Tuesday, September 6, 2016 | Practice Tips
Many technical issues in cello playing are caused by holding tension in our bodies.
Here are a few tips on observing and reducing tension (without making you more tense in the process!):
1. When you observe tension, notice it but don't get frustrated by it. Observe it neutrally. And don't be surprised if in the process of letting tension go, you discover more tension. We are all much tenser than we think we are. Be glad that you're noticing it (so many people don't notice their tension, which is what gets them into trouble) and also know than even just letting a little tension go will help your playing. It's not an all-or-nothing thing.
2. Observe your breathing. If your breath isn't flowing naturally, then you are holding tension and interfering with yourself. So, start to see if you can notice your breath when you play. To begin with, notice your breath immediately before you begin a piece or a scale, at a given midpoint, and at the end. If there are certain areas where you stop breathing, come back to them, working slowly and methodically. Avoid trying to control your breath, just observe it neutrally.

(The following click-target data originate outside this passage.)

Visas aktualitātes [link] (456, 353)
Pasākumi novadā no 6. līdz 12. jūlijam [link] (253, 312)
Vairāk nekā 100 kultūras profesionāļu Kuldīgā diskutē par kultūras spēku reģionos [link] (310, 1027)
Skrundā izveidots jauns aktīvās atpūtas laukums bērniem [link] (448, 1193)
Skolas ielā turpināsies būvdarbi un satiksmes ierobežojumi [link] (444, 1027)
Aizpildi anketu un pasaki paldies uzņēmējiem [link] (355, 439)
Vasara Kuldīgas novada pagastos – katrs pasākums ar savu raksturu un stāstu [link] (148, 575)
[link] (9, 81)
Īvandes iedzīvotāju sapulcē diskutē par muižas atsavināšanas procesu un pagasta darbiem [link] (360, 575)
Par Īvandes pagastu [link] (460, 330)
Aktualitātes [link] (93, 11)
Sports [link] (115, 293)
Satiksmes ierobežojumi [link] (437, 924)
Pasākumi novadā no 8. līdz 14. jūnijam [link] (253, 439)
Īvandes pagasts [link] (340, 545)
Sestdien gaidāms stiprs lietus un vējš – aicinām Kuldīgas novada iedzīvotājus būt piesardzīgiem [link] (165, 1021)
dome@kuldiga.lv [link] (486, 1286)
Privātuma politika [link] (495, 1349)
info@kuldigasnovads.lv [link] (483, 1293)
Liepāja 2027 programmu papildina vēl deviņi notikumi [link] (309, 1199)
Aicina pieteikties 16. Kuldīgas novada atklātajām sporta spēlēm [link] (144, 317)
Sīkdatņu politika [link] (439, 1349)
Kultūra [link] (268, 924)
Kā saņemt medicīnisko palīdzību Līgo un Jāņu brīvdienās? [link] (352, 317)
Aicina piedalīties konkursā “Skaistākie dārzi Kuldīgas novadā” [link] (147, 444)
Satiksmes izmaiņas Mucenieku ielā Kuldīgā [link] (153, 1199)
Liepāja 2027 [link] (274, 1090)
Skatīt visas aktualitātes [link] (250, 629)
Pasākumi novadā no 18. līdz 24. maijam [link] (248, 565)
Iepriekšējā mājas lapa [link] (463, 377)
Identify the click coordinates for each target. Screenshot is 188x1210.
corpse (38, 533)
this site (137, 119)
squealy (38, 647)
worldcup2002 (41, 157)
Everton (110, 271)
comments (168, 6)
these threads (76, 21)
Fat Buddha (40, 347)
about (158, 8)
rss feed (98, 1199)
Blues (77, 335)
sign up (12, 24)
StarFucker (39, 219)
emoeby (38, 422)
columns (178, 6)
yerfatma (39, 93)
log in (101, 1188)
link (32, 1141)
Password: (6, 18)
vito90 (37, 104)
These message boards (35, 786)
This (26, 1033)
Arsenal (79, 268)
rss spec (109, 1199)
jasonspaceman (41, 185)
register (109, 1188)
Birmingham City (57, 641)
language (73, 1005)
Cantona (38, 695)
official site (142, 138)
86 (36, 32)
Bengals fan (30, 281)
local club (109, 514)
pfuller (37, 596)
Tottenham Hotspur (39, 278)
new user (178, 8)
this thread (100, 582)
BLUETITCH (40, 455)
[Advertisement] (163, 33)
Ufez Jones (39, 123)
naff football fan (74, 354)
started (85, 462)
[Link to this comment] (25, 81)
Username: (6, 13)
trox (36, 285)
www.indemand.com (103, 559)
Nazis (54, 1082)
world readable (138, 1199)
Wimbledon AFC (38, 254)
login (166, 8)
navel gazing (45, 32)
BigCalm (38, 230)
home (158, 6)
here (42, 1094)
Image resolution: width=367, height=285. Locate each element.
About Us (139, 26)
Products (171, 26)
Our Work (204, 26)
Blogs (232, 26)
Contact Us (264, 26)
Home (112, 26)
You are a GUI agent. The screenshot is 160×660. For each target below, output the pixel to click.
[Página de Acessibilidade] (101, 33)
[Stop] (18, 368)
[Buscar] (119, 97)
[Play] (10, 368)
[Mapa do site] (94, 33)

3. Try doing a few gentle stretches or lying down on the floor (I like semi-supine position for this, but if you're a yoga person, the "corpse pose" is also good for this) for a minute or two before practicing, or in the middle of a practice session if you need a break. I don't recommend playing cello immediately after being on the phone or computer. Better to take even a minute to relax a little bit to help your body and mind transition into practice.